A (in)desejáel reforma política
Luciano Siqueira
A notícia é de ontem e contém um paradoxo e um erro tático. O governo sugere mudanças contraditórias na lei eleitoral e partidária e deseja que o Congresso trate por partes, e não como um conjunto uno e coerente, a reforma política.
Qual reforma? Um misto de avanço democrático e de restrição ao pluralismo que reflete a complexidade da sociedade brasileira. Este é o paradoxo.
O financiamento público de campanhas e o voto em listas partidárias pré-definidas viriam lado a lado com quebra da liberdade de coligações para eleições proporcionais e cláusula de barreira para reduzir o número de partidos.
O financiamento público de campanhas é mais do que necessário como meio de coibir relações promíscuas entre grupos econômicos e governantes e parlamentares, raiz de muitos casos escandalosos que com freqüência ocupam o noticiário.
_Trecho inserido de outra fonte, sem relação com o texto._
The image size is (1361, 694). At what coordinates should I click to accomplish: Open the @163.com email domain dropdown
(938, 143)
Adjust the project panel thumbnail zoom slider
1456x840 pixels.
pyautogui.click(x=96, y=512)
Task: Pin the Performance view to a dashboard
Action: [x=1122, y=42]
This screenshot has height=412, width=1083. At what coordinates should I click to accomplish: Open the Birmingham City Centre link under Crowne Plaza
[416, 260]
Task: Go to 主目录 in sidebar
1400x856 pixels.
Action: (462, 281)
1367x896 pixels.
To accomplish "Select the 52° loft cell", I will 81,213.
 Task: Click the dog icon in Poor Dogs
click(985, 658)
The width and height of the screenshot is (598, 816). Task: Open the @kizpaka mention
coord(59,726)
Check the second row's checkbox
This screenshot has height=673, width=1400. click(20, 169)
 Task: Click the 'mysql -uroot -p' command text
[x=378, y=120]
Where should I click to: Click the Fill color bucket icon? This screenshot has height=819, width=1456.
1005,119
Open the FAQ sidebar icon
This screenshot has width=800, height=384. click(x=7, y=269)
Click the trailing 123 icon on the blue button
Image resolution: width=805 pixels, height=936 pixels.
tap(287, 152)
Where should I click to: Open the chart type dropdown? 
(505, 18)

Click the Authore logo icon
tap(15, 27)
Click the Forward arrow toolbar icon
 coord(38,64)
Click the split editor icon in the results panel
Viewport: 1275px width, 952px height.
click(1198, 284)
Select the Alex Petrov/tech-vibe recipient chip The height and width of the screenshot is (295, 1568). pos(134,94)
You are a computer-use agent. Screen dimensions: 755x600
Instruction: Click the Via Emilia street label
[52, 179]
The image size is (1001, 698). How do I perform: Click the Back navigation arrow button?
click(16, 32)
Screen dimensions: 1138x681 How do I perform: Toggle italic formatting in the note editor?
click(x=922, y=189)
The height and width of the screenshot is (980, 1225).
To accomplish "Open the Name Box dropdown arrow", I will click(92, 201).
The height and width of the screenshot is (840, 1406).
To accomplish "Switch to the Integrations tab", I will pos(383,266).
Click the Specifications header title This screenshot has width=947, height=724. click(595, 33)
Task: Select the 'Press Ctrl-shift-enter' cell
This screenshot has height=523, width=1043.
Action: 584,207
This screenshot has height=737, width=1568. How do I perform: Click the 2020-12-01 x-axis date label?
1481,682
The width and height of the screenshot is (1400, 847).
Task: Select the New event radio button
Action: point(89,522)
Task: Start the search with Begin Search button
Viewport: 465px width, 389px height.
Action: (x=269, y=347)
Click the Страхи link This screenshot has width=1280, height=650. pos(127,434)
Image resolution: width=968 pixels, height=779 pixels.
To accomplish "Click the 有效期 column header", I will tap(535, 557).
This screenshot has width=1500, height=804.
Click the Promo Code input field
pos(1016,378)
O voto em listas partidárias pré-estabelecidas transfere o foco do voto em personalidades individuais para programas partidários. Contribui para a elevação da consciência política do eleitorado, fortalece partidos política e ideologicamente definidos.
Já a restrição da liberdade dos partidos firmarem alianças para disputas proporcionais engessa a possibilidade do exercício livre da busca de convergências e, por extensão, o amadurecimento de legendas ainda frágeis.
A cláusula de barreira é uma excrescência oriunda do regime militar, que assim mesmo no período ditatorial jamais teve condições de vigorar. Impede, na prática, a existência plena de partidos políticos que embora pequenos refletem a realidade social multifacética de um país de dimensões continentais. Impedir através de norma restritiva que agremiações como o Partido Verde, por exemplo, permaneçam presentes na cena política equivale a calar a voz de uma corrente de idéias que tem determinada base social.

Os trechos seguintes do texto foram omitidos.